Frances Boyle’s poetry and fiction has appeared in The New Quarterly, Vallum, CV2, Prairie Fire, Fiddlehead, Room, Ottawater, Freefall, Moonset and elsewhere, including anthologies on subjects from Hitchcock to form poetry to mother/daughter relationships. Awards she’s received, in addition to Tree Press’s chapbook prize, include Arc’s Diana Brebner Prize, and This Magazine’s Great Canadian Literary Hunt for poetry (with third place for fiction in the same year).

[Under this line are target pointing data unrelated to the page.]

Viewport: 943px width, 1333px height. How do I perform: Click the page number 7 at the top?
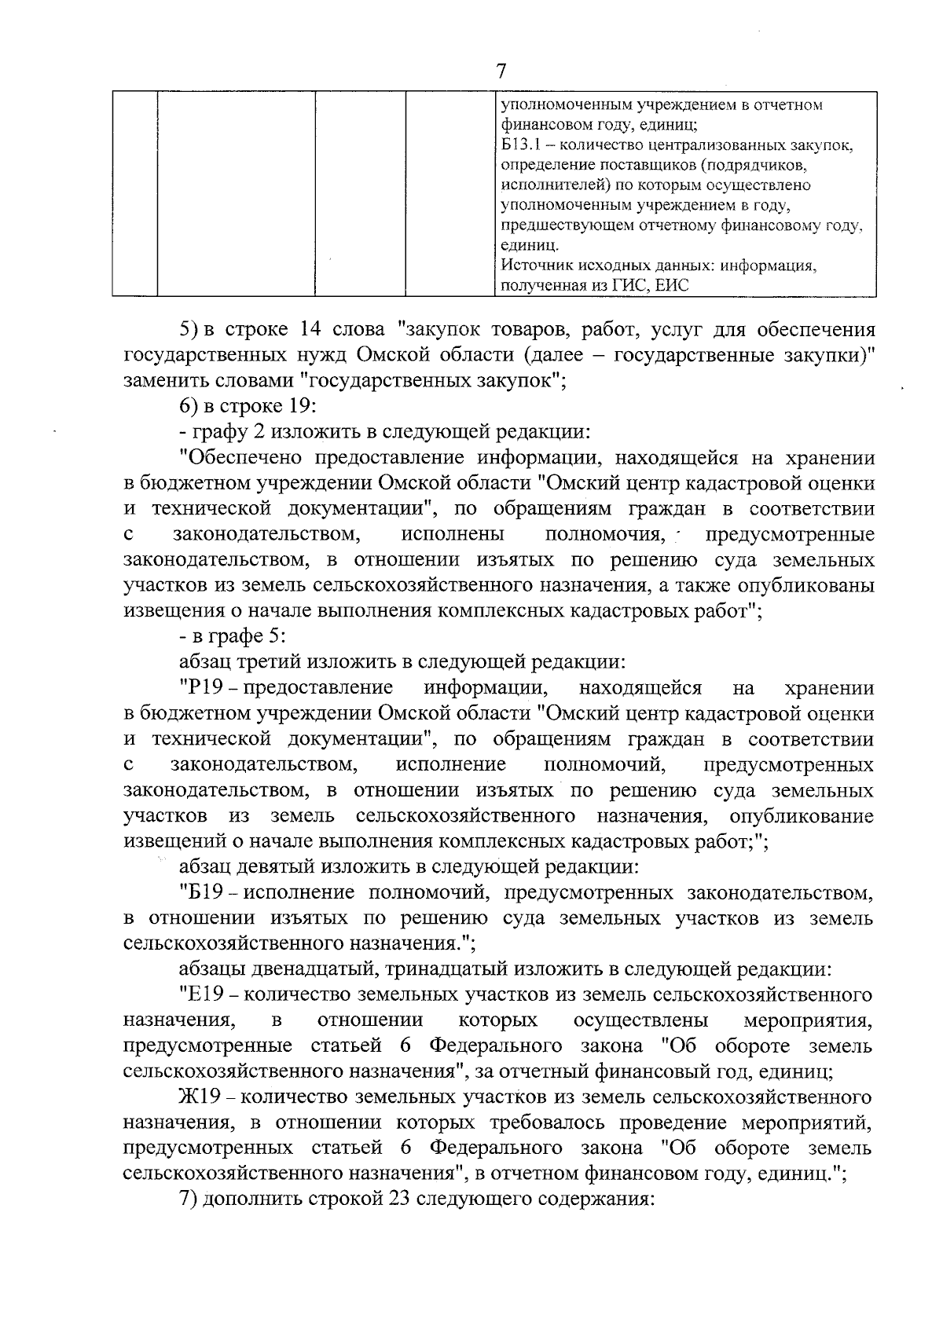(x=501, y=71)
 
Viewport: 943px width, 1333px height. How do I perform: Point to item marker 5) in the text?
(x=190, y=329)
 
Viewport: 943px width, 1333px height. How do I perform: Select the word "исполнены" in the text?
(x=453, y=535)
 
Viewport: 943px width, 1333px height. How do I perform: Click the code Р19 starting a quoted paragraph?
(x=204, y=688)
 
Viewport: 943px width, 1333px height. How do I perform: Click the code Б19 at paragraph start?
(x=204, y=893)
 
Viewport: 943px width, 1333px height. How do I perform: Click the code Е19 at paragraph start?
(x=204, y=995)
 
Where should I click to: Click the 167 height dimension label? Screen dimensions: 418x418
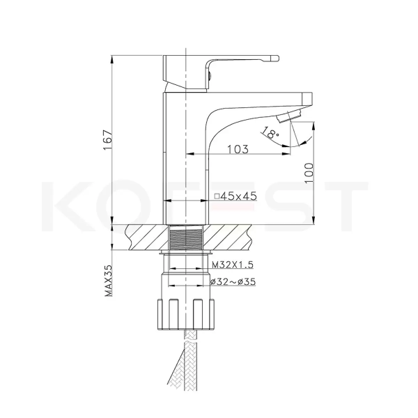108,140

She serves on Arc Poetry Magazine’s editorial board. Happily making her home in Ottawa for many years, Frances maintains a yearning for both the prairies and the west coast.
Why would I seek out static silence
when a stillness of lightly wrinkled water
stretches, touches faster ruffles offshore?
My hat upturned is a basket for beach glass,
pebbles dropped in for future fingering.
Dragonfly a blue neon stripe on sand
invisible wings, pebble eyes.
Scent promises taste. Silence blurs, heat-
shimmers mansions just out of reach. At twenty
I wore perfume that smelled like plums, loved
the thought of me that luscious. The still point
needs no volition, requires no trying.
Waves lap-chopping against the dock, doppler
of half-heard highway hum, and breeze’s
finger-touch become a tumble, lenses
spinning to focus. Stillness, the focal point.
Brief clarity before motion and sound,
thought and speech, press in, crisp-edged
strange, silhouetted against the new light.